In the five or six host communities she’s visited, Belcourt says she has witnessed people “feeling empowered, or transformed, or moved” by the experience. “They see the women’s lives presented in an honourable way, that their lives are valued, and it’s a collective response to how we’re all feeling. I find that really moving and somewhat surprising every time,” she says. “There’s great power in people coming together to do simple acts of kindness. There really is.” Belcourt particularly recalls the reaction of a non-native man in his mid-70s who approached her at the end of the walk. “He shook my hand, and he was crying, and he said, ‘I just didn’t know,’” she says.

Another participant she remembers is a man whose daughter had been murdered in Winnipeg. “Until that moment, maybe, he didn’t understand that there were people who didn’t know his daughter and still cared. He was really moved.”

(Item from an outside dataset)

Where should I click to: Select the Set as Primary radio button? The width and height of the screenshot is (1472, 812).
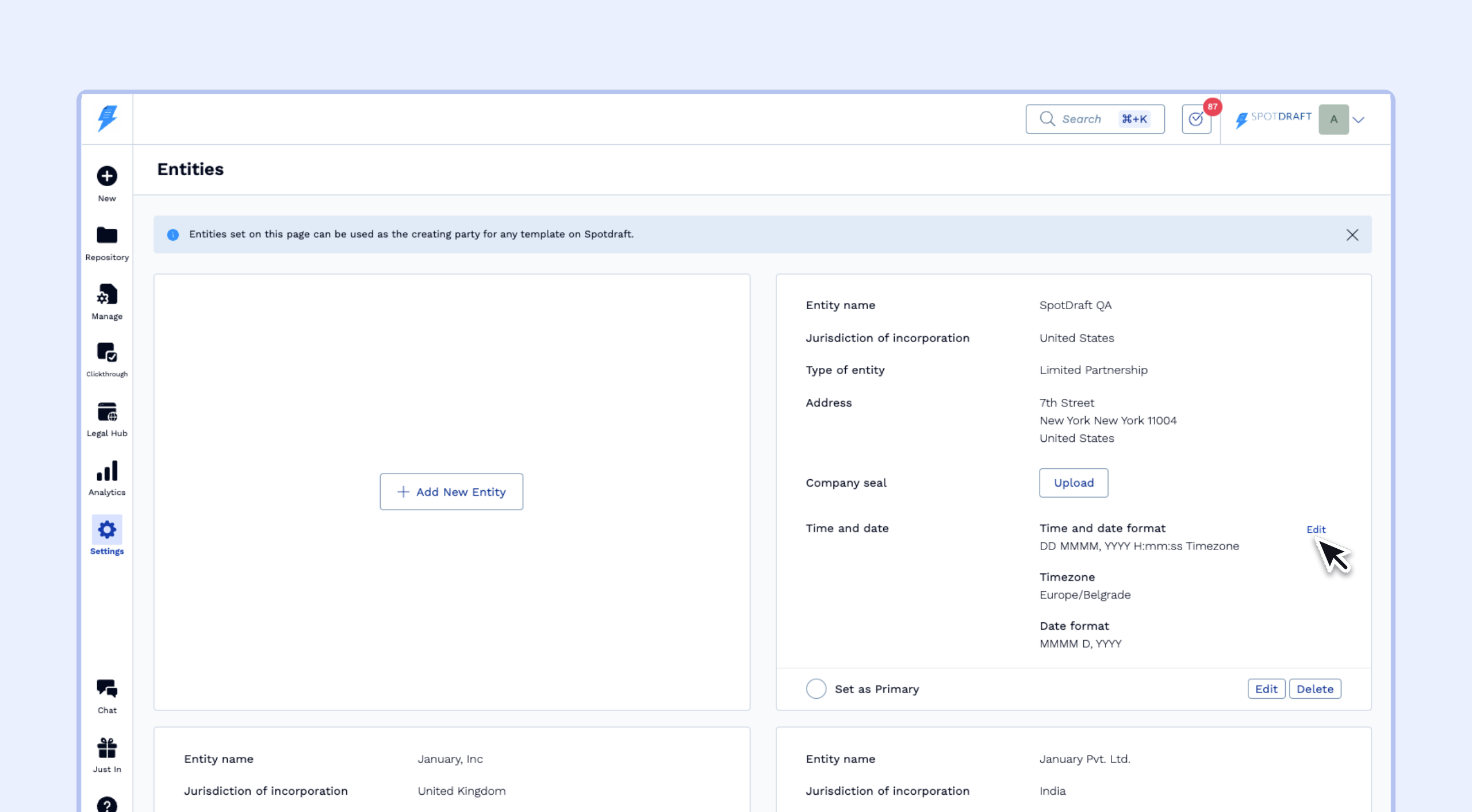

The Whitehorse memorial, which opened on April 11, includes vamps submitted by four Yukon women who answered Belcourt’s original call-out, Reid says.

As in all other communities, participants will be asked to remove their shoes before walking between the displayed vamps along a red-carpeted path that lies above a layer of medicinal sage. “It’s cleansing, it’s protective, it’s connectedness to Mother Earth,” Reid explains.

She hopes the memorial will help break down stereotypes and let people see the “beautiful, resilient” First Nations people who still face many challenges arising from the colonial past. “We need to be able to make partnerships and move forward. Our races weren’t meant to be separate; our races were meant to work together collaboratively to take care of each other and this Earth,” she says.

Walking With Our Sisters is open to the public in the Kwanlin Dün Cultural Centre’s multipurpose room from 10:00 a.m. to 5:00 p.m. Monday through Saturday until April 25, with extended hours until 8:00 p.m. on Wednesdays.